The issue isn't nearly as simple as they are trying to make it out to be. Raising the rate of pay increases the cost of business for McDonald's; they can counter this by raising prices. Raising prices will reduce the amount of volume they sell (fewer people, even if it's just a small %, will buy the Big Mac or whatever example it was at $4.68 vs $3.99). Reducing the volume they sell will increase the unit cost of each item they buy for their producers. Now the producers are in the same boat; they can raise their prices and that will trickle down. Eventually the price increases will expand beyond the sphere of just McDonald's into other businesses that are buying the same commodities (corn, soda, wheat, whatever).
There's no way this stays isolated at McDonald's. Who would want to work at Burger King for $7.25 when the exact same job at McDonald's pays $15? The industry standard for a McDonald's type job would become $15/hour. Eventually, "better" jobs that are currently paying $15 an hour will have to increase their wages because who would rather do low end programming work or whatever at $15/hour when they can go flip burgers for the same wage? So those jobs move to say, $25/hour. Then the $25/hour jobs have to increase their wages etc etc. The price of everything will increase to compensate, wages across the board will increase to compensate. It's a never ending cycle that will just make it so that in a few years time $15/hour has the same real world value that $7.25 an hour or whatever has right now and in 2025 the same people will be protesting that $15/hour isn't a livable wage.
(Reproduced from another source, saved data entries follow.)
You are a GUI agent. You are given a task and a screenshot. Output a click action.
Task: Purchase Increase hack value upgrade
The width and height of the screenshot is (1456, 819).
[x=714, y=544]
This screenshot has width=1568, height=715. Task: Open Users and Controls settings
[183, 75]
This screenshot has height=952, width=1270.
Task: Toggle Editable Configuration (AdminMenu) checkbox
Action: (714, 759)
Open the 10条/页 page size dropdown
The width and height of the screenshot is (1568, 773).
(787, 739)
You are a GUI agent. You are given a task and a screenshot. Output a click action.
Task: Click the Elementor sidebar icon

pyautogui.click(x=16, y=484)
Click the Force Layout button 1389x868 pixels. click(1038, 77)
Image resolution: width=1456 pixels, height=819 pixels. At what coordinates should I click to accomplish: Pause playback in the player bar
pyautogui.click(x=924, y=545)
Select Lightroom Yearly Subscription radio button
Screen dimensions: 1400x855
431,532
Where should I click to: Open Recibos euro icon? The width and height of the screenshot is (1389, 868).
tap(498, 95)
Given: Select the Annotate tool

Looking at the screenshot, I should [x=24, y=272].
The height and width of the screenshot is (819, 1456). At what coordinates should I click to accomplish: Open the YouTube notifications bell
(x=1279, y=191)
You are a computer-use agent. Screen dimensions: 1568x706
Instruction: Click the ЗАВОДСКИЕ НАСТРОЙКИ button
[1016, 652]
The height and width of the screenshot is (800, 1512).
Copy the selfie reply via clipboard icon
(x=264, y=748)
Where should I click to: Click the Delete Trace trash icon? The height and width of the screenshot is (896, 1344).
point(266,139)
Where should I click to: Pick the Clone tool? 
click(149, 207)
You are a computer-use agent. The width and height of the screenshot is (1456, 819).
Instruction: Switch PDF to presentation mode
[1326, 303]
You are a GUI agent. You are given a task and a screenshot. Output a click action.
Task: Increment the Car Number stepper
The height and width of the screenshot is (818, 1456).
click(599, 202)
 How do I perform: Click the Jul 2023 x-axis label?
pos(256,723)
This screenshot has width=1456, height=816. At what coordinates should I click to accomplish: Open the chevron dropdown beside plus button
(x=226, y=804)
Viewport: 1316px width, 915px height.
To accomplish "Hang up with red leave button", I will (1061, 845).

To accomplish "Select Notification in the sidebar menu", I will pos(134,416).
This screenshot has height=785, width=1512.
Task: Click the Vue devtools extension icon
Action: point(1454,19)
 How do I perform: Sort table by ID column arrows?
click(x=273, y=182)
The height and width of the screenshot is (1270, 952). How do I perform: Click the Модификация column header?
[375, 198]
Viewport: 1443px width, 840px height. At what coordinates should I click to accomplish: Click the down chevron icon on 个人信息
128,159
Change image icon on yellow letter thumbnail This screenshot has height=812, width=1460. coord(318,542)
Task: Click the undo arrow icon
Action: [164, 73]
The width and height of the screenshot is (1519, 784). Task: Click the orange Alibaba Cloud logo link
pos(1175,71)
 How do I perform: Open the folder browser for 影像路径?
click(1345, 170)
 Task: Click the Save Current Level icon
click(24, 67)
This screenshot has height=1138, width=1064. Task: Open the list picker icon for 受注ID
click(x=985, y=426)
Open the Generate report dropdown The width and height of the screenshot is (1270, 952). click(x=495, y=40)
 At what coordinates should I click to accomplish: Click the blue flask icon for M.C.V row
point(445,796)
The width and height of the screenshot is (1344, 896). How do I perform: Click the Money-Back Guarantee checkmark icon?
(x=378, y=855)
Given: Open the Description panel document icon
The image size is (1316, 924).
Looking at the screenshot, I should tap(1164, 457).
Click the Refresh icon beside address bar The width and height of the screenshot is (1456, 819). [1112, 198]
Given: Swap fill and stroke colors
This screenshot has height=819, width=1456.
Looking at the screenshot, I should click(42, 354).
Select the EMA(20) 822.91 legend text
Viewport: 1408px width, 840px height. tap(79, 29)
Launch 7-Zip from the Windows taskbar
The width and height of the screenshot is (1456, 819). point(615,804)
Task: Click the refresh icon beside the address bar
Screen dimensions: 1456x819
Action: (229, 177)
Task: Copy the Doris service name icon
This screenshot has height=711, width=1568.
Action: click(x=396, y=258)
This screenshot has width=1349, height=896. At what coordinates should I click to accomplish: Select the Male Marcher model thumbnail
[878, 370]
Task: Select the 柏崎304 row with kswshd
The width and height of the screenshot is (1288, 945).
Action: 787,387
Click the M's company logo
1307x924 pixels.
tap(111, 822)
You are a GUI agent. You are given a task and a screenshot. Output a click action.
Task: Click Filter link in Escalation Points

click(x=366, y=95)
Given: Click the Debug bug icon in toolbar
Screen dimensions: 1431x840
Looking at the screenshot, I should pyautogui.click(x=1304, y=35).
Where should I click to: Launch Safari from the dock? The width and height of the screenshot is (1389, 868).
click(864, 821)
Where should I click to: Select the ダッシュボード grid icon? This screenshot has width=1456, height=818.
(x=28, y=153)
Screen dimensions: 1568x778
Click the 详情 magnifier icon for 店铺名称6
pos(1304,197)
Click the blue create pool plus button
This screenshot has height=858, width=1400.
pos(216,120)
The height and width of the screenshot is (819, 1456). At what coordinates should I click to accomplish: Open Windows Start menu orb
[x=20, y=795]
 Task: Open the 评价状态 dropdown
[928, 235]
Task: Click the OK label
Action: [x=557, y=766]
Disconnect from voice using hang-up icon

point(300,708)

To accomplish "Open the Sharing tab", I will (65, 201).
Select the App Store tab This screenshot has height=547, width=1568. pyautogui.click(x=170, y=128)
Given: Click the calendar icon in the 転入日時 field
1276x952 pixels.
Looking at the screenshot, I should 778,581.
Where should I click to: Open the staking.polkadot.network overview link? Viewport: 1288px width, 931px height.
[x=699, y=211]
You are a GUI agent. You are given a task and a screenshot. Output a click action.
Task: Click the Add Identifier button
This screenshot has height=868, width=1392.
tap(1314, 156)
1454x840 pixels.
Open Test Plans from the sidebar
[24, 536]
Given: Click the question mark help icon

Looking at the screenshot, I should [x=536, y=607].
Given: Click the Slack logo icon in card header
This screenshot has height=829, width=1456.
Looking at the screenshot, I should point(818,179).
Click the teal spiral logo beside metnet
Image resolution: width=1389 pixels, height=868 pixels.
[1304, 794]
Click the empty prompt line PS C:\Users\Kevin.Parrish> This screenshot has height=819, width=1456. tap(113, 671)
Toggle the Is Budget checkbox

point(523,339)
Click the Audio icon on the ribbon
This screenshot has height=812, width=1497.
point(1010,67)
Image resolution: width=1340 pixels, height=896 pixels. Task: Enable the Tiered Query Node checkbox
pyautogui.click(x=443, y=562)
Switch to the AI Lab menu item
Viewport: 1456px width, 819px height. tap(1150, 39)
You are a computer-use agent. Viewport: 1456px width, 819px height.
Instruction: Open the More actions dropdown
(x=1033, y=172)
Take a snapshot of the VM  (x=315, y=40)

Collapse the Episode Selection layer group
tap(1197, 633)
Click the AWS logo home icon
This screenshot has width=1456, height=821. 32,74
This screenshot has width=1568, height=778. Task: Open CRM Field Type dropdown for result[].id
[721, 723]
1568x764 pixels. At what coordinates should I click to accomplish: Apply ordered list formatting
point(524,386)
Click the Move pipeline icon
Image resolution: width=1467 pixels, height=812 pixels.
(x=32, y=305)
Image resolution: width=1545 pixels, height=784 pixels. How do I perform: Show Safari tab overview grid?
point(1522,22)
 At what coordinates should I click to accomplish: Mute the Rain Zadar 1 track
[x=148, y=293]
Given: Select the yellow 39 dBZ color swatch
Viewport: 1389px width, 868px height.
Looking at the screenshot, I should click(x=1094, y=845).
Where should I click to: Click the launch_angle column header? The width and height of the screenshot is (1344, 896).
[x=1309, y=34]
The real problem is that a minimum wage position at McDonald's requires no skills at all. It's not a job or role in society or whatever you want to call it that should be providing wages for people to raise families and live off of. It's a job designed to be part time, for young kids or students and the like. Management and what not makes more than a livable wage. The industry standard for restaurant manager level (at least in the Northeast) is around $45k/year. The instant you try to make it a career opportunity for the bottom of the chain, the whole system will rebalance around that. The simple fact is people in this position are always going to be making the absolute minimum and the true value of money is just going to decrease to compensate for any increase provided.